---------- Information supplied

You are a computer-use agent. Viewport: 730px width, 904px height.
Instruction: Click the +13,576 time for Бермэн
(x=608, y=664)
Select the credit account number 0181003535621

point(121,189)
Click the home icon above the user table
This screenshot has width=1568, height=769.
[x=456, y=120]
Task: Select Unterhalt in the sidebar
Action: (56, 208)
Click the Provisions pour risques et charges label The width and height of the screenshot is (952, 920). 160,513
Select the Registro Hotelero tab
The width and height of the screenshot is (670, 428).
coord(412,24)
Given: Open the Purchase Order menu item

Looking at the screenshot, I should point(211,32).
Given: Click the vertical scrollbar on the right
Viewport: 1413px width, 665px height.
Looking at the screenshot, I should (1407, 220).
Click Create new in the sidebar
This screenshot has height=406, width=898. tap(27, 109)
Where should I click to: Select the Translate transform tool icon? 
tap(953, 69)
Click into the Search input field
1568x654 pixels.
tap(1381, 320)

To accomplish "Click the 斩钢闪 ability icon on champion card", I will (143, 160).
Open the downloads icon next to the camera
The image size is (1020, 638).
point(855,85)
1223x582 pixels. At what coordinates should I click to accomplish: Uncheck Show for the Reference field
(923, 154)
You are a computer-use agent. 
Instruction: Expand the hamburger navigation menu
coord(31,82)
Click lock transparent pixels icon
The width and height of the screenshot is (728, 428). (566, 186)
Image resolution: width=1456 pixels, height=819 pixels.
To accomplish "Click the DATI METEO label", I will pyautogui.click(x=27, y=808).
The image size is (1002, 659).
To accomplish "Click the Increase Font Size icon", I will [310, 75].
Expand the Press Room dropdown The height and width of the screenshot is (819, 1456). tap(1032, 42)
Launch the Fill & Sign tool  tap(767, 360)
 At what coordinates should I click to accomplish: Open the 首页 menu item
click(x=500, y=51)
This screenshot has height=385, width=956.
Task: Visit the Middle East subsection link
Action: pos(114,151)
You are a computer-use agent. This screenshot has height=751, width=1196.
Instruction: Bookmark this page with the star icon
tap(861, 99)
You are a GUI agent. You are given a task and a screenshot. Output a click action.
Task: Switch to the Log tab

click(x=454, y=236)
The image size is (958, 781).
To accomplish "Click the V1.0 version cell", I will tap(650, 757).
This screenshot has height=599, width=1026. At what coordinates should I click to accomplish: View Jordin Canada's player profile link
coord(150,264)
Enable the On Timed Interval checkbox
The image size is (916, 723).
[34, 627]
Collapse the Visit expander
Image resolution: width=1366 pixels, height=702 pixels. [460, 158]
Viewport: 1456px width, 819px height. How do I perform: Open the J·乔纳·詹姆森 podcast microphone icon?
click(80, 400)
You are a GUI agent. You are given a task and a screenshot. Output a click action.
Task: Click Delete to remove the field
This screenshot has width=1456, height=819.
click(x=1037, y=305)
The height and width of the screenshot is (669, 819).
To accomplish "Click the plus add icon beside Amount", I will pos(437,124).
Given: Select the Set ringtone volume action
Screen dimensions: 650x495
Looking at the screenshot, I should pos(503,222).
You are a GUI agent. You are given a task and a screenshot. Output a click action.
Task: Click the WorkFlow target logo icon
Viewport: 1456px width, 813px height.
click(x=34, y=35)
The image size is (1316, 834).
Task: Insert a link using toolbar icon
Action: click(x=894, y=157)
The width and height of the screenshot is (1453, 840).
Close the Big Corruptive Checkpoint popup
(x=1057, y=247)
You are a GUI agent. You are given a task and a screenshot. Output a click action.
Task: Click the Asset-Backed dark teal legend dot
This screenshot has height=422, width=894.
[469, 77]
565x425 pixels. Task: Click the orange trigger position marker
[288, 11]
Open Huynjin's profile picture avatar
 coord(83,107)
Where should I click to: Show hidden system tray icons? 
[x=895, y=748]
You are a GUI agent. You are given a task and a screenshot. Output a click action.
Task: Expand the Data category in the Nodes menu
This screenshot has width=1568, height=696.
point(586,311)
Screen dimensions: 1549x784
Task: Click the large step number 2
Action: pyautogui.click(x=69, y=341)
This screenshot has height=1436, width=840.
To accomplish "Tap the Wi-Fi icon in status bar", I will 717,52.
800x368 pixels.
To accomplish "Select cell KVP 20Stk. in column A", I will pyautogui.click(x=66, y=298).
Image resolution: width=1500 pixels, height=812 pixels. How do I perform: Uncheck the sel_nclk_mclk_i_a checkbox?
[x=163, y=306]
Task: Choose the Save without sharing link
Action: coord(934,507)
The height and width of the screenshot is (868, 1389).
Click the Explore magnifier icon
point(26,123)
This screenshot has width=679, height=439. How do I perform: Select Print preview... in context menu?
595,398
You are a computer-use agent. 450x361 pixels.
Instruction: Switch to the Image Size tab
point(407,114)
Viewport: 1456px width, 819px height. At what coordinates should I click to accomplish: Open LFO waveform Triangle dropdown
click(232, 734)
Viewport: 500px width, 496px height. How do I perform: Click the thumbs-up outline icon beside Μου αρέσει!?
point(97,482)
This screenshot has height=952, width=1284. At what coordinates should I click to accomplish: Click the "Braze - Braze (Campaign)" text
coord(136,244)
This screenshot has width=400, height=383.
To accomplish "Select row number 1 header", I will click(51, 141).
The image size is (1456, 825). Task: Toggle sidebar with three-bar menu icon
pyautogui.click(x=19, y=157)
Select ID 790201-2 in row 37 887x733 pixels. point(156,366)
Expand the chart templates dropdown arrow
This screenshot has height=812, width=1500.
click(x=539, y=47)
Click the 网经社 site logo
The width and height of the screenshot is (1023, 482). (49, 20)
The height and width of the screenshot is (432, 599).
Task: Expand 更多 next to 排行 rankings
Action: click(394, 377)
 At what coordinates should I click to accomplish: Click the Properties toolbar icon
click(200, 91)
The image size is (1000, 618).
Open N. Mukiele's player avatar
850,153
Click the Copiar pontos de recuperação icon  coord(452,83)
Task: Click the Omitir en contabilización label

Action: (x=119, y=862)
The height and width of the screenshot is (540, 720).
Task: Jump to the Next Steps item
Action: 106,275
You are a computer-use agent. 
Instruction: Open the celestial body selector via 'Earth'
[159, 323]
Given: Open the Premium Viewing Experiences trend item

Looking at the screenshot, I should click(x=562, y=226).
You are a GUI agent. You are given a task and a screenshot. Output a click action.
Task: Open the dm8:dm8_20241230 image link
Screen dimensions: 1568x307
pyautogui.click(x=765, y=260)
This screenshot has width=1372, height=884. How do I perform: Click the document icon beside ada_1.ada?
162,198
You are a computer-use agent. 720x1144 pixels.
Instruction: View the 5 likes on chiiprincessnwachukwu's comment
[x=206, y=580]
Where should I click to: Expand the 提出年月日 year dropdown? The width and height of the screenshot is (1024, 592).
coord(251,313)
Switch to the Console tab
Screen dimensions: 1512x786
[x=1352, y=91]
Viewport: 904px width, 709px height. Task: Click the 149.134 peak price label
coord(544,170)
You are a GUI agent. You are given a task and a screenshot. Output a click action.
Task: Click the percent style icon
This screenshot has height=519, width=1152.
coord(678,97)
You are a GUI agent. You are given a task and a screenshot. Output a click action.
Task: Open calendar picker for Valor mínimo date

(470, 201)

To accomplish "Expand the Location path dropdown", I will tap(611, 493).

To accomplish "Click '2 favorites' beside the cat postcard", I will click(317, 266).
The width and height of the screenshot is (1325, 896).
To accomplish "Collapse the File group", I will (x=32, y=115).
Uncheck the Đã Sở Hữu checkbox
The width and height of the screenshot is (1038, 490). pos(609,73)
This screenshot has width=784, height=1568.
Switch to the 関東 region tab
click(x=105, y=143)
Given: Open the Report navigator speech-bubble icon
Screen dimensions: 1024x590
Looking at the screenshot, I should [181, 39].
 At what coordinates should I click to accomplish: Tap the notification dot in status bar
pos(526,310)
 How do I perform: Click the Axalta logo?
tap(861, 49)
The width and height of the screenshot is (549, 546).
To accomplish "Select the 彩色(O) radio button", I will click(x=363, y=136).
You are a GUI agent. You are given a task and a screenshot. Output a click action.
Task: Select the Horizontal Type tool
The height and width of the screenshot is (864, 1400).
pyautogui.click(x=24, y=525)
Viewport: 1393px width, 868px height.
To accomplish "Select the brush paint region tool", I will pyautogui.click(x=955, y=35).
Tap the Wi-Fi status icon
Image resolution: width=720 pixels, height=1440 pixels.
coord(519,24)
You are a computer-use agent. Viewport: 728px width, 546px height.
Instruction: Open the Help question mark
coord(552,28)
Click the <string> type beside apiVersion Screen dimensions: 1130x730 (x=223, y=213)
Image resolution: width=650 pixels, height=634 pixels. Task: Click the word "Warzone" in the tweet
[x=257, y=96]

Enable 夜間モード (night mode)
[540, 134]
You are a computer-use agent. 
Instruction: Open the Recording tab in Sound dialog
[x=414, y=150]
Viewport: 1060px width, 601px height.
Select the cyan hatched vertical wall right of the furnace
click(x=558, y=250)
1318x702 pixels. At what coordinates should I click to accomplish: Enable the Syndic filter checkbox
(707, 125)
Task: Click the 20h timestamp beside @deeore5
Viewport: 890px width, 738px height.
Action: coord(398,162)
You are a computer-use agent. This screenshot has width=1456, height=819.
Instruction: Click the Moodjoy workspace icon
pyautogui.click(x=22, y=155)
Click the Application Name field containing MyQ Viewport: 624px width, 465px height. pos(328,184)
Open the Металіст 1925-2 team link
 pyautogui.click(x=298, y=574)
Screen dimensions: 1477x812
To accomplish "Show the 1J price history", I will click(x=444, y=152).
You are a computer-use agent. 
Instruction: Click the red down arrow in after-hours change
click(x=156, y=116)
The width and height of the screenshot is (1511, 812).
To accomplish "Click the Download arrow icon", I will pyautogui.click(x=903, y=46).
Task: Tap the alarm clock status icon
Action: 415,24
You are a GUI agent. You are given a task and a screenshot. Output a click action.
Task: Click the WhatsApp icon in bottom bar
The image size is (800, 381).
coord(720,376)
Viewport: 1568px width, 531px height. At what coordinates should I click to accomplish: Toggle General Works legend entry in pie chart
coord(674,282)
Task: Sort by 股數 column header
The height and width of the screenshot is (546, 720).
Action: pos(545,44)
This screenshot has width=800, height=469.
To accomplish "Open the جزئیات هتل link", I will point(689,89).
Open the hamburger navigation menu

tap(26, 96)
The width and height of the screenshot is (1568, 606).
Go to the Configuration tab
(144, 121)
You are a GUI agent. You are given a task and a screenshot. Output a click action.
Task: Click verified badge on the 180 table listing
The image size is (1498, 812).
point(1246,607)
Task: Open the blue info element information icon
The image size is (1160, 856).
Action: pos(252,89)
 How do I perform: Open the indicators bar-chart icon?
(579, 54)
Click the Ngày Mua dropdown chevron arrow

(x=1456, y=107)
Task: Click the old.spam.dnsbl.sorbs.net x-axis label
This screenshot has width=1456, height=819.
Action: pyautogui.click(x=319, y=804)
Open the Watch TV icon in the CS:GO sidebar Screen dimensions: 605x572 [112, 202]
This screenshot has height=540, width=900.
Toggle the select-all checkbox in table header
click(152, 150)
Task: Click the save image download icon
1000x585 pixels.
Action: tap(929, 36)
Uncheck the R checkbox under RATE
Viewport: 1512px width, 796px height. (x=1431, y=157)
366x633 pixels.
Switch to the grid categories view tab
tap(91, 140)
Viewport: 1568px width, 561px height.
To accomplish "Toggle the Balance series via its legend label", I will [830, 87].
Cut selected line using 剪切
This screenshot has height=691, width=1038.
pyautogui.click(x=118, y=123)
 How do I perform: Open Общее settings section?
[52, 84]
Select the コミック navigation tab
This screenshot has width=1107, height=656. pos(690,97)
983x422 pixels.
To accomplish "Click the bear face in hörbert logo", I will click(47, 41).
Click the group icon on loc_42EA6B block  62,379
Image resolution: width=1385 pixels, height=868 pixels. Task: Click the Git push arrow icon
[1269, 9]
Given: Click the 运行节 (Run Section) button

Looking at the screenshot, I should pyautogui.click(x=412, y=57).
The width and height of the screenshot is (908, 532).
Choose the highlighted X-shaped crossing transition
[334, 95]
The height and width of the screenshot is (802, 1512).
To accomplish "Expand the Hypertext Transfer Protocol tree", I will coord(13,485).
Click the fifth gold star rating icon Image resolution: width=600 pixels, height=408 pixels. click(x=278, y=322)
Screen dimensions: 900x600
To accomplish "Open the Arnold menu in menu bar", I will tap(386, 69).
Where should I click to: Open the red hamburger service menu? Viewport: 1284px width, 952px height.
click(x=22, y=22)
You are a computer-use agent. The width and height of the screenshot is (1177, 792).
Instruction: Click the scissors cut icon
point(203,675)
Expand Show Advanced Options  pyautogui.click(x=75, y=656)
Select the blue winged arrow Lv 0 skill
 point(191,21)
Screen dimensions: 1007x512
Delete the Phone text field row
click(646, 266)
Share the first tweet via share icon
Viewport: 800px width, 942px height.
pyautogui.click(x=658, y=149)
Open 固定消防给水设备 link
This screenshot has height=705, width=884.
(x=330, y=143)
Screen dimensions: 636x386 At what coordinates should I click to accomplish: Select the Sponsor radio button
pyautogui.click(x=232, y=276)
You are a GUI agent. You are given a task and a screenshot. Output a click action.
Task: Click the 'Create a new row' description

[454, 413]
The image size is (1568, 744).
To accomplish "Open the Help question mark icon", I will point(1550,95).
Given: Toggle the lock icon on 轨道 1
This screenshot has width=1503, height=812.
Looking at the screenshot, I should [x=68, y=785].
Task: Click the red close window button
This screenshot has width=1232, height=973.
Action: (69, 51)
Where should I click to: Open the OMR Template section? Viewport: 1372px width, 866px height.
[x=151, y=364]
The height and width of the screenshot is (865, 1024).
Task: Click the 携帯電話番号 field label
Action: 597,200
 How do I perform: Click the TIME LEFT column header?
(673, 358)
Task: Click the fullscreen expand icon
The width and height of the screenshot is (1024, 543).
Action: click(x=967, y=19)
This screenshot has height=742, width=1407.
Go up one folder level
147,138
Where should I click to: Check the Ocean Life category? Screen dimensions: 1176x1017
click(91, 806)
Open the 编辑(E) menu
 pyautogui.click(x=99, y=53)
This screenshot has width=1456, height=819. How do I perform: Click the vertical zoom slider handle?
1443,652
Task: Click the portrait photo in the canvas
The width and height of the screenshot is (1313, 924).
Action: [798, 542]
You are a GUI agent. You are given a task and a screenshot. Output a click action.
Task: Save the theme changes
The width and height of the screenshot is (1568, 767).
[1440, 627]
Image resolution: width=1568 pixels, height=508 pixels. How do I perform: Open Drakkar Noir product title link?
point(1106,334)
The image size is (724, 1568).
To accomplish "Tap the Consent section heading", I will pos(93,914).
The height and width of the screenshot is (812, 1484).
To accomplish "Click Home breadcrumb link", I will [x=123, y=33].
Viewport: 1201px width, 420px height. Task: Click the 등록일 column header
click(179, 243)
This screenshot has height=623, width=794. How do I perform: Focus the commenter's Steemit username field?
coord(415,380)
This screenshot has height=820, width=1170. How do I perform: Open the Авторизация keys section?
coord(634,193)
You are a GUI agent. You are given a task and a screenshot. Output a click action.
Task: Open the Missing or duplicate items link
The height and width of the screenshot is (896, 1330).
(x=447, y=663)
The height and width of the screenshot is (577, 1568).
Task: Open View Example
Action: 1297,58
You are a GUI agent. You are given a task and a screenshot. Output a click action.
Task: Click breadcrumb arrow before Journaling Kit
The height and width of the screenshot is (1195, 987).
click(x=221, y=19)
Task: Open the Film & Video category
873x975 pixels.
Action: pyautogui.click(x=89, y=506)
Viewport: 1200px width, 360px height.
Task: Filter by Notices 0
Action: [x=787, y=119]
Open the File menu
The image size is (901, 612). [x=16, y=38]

--------------------

Task description: Render the stretch of data from the line containing "The width and height of the screenshot is (908, 532)." through the line containing "Expand Show Advanced" as a CSV with the columns text and answer, giving each text and its answer a row of their own. Put every field in quotation marks and turn any line breaks into spaces.

Response to the task:
text,answer
"The width and height of the screenshot is (908, 532). Choose the highlighted X-shaped crossing transition","[334, 95]"
"The height and width of the screenshot is (802, 1512). To accomplish ""Expand the Hypertext Transfer Protocol tree"",","I will coord(13,485)."
"Click the fifth gold star rating icon Image resolution: width=600 pixels, height=408 pixels.","click(x=278, y=322)"
"Screen dimensions: 900x600 To accomplish ""Open the Arnold menu in menu bar"",","I will tap(386, 69)."
"Where should I click to: Open the red hamburger service menu? Viewport: 1284px width, 952px height.","click(x=22, y=22)"
"You are a computer-use agent. The width and height of the screenshot is (1177, 792). Instruction: Click the scissors cut icon","point(203,675)"
"Expand Show Advanced Options","pyautogui.click(x=75, y=656)"